I think it would be best to make it work more like chrome as seen here:

Chrome:

(This is based off this post)

10 Likes

#92

That would be an excellent improvement, diego.

0 Likes

#93

I like the idea of a nice editor/resolver for keybindings. In the interest of getting some portion of that functionality sooner, here are some simple alternatives based on Atom’s behavior that could probably be implemented more quickly.

First, Atom has an option that allows the user to completely disable all the default keybindings that a particular package defines. It’s not super flexible since you have to recreate any keybindings that you actually do want in your config file, but could help here. Perhaps adding a ignored_package_keybindings setting that works similarly to the ignored_packages would work here as a stopgap.

Additionally, Atom can show a Keybinding Resolver panel. With a key combination (Super+. on OSX) you can open a window on the bottom that works somewhat similarly to the sublime.log_commands(True) console command.
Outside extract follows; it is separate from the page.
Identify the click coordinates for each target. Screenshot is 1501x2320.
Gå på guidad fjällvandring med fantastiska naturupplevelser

But what really makes it useful here is that any time you press a key combination, it will show all the matching rules for that key binding along with the various contexts, not just the one that it ended up using. This can make it somewhat easier to figure out what’s actually happening, as well as to debug your own context-dependent keybindings.

5 Likes

#94

Side-by-Side Editor for Package Settings

Importance: Minor

I like the new side-by-side settings window that shows the commented default settings file in one pane and the user settings in another pane. It would be great to be able to get the same view when editing the settings for any package.
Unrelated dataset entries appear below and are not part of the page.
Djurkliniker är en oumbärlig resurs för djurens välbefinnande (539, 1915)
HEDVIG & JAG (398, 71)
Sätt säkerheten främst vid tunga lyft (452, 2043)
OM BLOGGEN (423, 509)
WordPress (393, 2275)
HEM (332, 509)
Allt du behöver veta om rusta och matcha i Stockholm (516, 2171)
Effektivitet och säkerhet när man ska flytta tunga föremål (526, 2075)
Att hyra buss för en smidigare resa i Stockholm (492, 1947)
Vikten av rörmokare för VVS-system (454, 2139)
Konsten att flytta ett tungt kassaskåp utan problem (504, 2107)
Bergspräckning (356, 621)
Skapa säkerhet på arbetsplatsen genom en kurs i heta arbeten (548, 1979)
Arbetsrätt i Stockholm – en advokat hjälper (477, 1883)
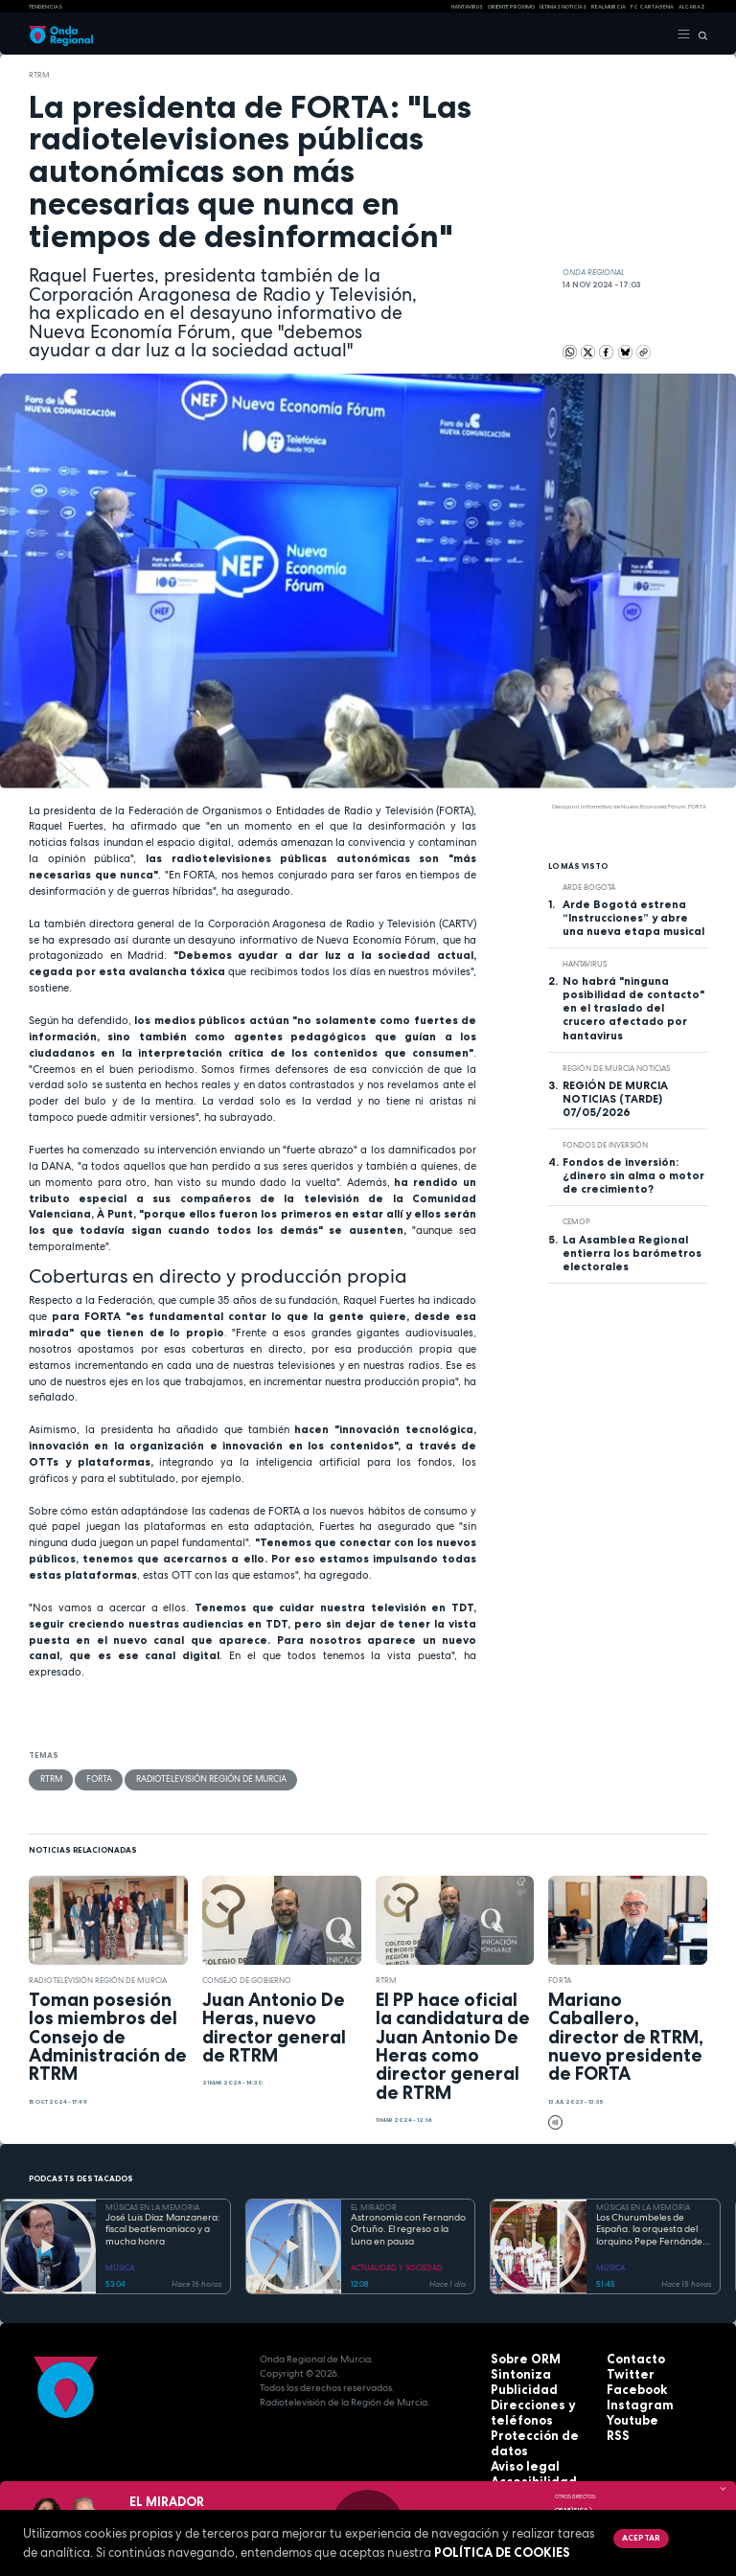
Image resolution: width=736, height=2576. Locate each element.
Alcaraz (691, 7)
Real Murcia (608, 7)
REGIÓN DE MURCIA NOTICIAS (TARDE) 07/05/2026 (615, 1099)
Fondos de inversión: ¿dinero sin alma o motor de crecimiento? (633, 1175)
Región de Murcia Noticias (616, 1068)
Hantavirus (585, 964)
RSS (615, 2430)
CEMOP (576, 1221)
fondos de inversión (605, 1145)
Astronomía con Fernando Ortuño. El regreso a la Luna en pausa (408, 2228)
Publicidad (516, 2387)
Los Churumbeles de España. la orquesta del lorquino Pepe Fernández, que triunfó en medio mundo (653, 2229)
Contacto (630, 2358)
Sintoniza (514, 2372)
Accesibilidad (524, 2458)
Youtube (628, 2415)
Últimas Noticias (563, 7)
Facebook (631, 2387)
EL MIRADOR (374, 2206)
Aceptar (639, 2537)
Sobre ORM (518, 2358)
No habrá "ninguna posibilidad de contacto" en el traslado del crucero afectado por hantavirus (633, 1007)
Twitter (625, 2372)
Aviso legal (518, 2444)
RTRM (39, 75)
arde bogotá (589, 887)
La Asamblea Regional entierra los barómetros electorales (632, 1253)
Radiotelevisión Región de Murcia (198, 1779)
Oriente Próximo (511, 7)
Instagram (632, 2401)
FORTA (94, 1779)
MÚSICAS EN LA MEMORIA (152, 2206)
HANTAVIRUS (467, 7)
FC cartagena (652, 7)
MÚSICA (119, 2265)
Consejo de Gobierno (246, 1978)
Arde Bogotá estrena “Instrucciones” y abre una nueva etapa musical (633, 918)
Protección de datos (541, 2430)
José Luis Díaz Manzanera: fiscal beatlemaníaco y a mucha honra (162, 2228)
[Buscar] (699, 34)
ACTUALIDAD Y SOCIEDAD (397, 2265)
Caveat: I’m not sure if this request is actually possible to enable globally, since it appears to me that the menu items for each package’s settings are defined in the package itself.

1 Like

#95

It’s already available. However developers of the custom packages should provide it manually. See this.

1 Like

#96

Would like the ability to adjust the editor window top margin/padding so text is not up against the top bar.